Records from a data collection
:::::

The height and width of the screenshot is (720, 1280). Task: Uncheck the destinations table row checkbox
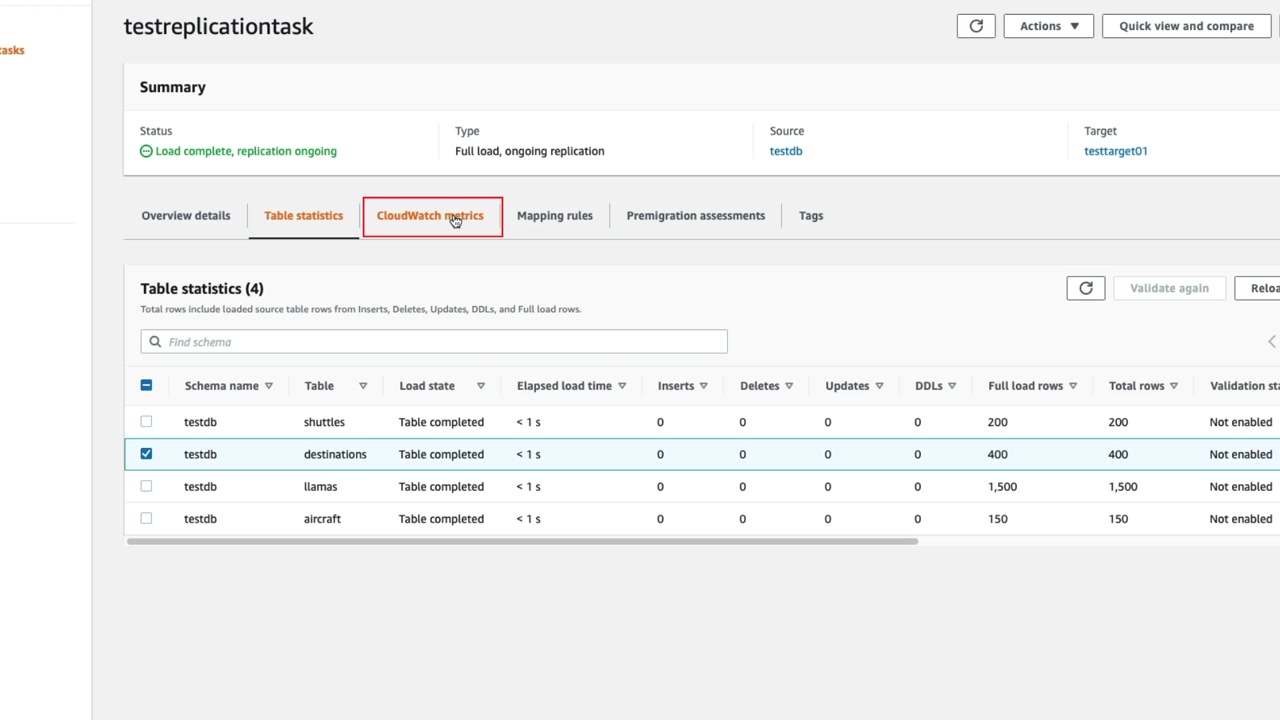tap(146, 454)
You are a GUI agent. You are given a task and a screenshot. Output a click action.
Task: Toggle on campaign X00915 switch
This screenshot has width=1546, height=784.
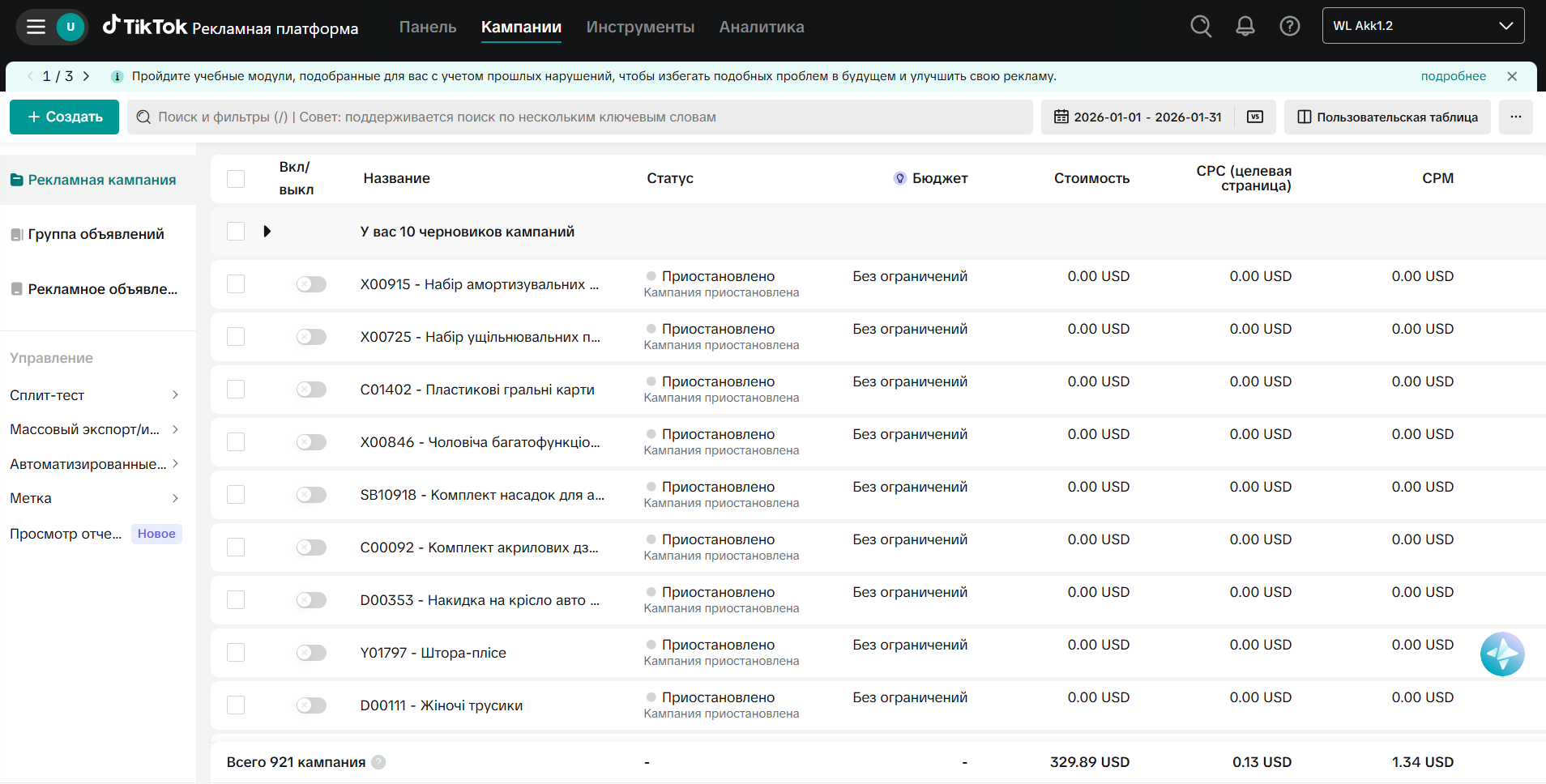[x=311, y=284]
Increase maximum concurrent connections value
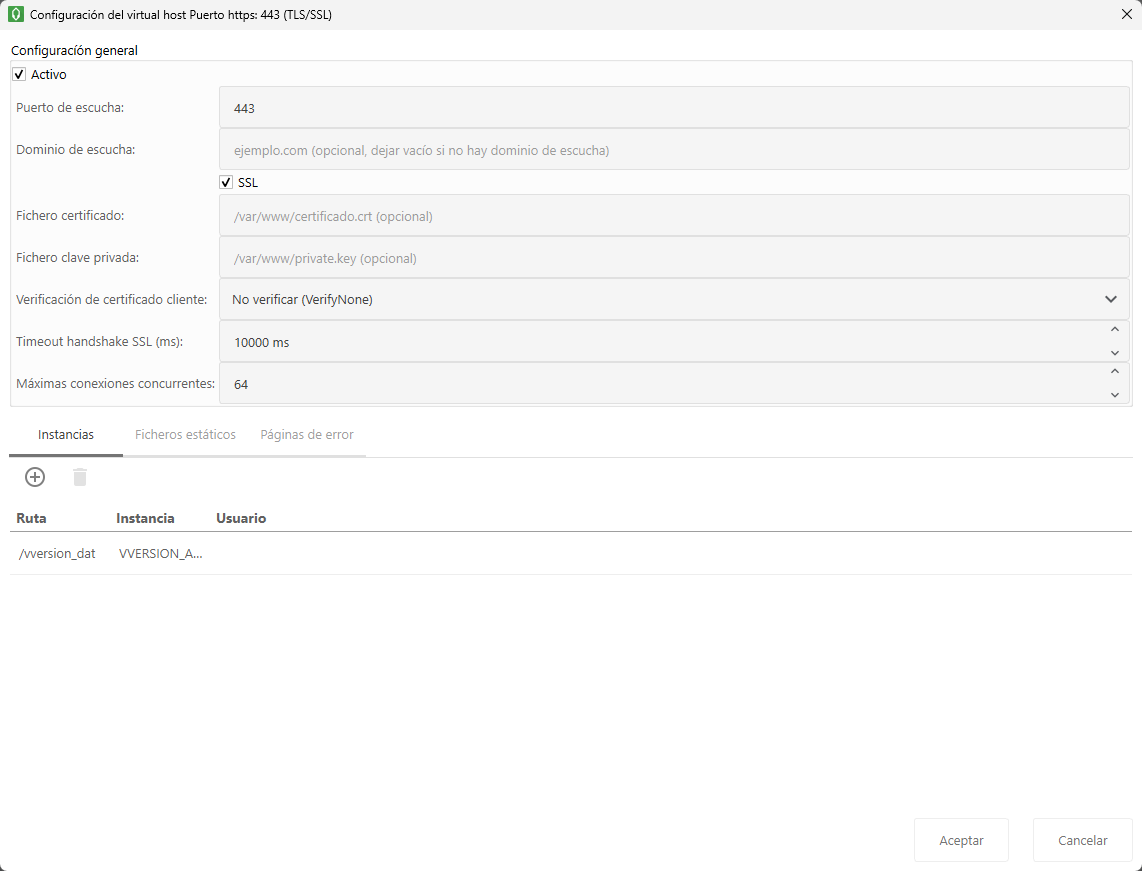Viewport: 1142px width, 871px height. 1114,373
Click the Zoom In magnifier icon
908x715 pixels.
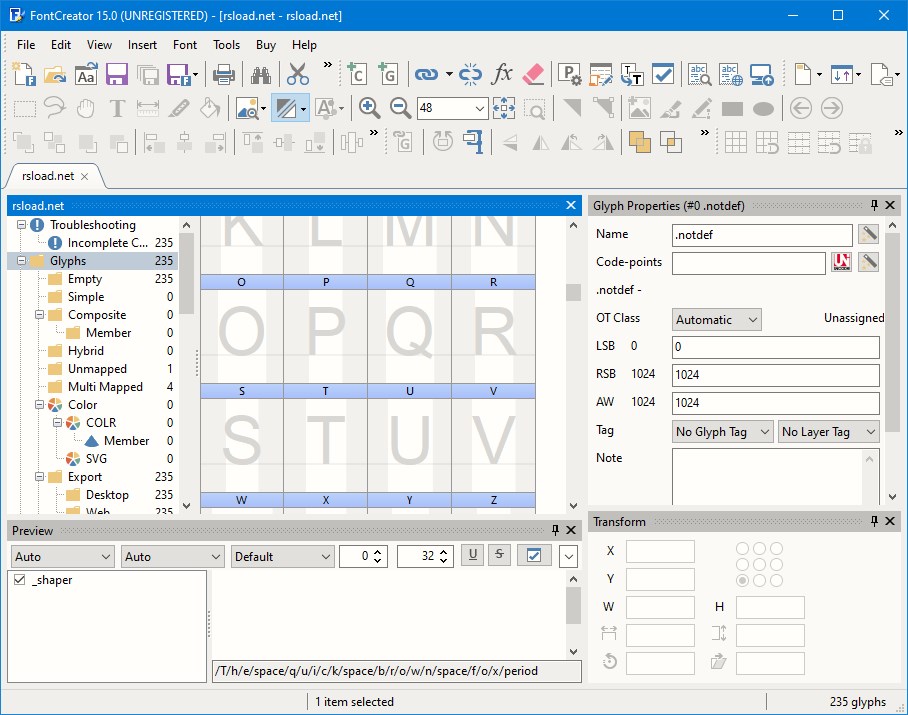point(369,108)
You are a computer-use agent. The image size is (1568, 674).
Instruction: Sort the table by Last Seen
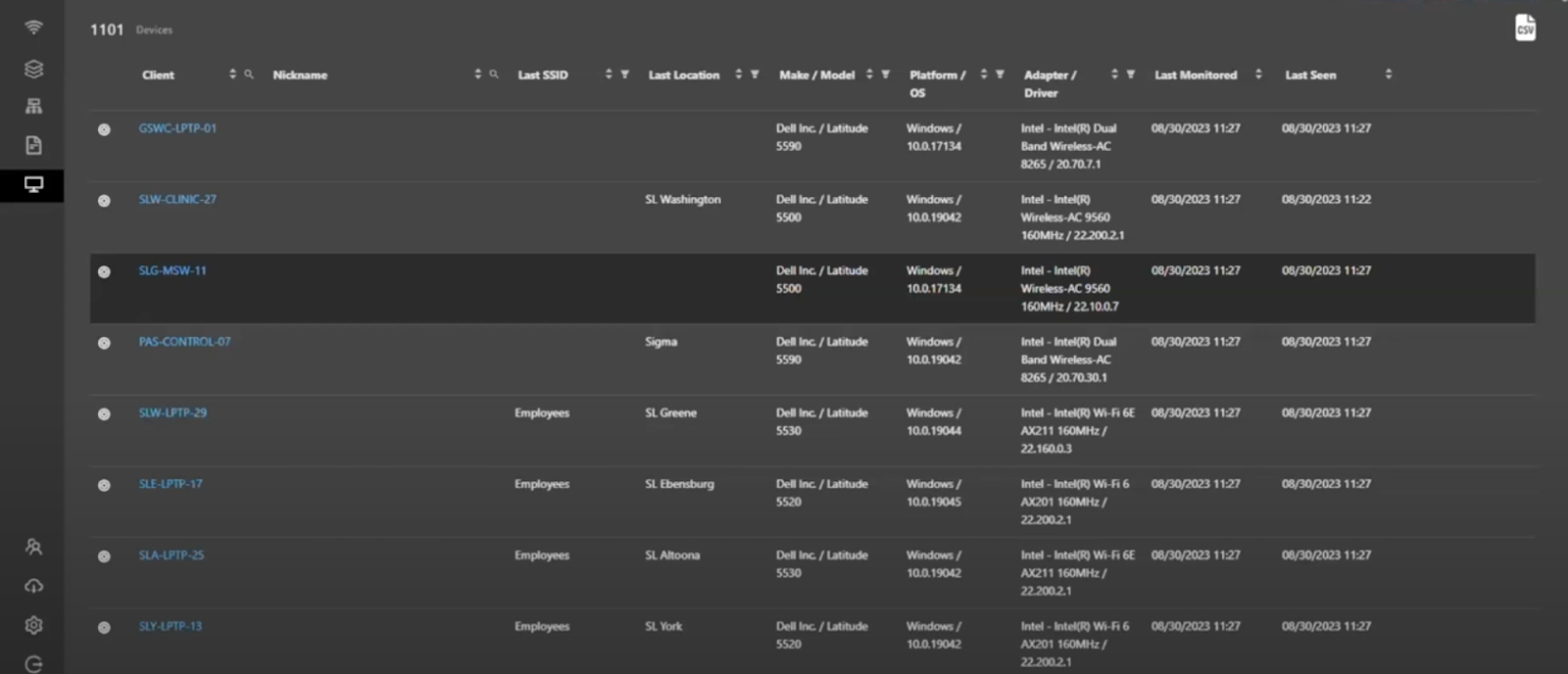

:::::

Task - Return the lines exactly, from the one containing "You are a GUI" through the last line above, including both ends and excluding every picture.

Output of the exercise -
You are a GUI agent. You are given a task and a screenshot. Output a click action.
Task: Toggle on campaign X00915 switch
This screenshot has width=1546, height=784.
[x=311, y=284]
Increase maximum concurrent connections value
Viewport: 1142px width, 871px height. 1114,373
Click the Zoom In magnifier icon
908x715 pixels.
point(369,108)
You are a computer-use agent. The image size is (1568, 674).
Instruction: Sort the table by Last Seen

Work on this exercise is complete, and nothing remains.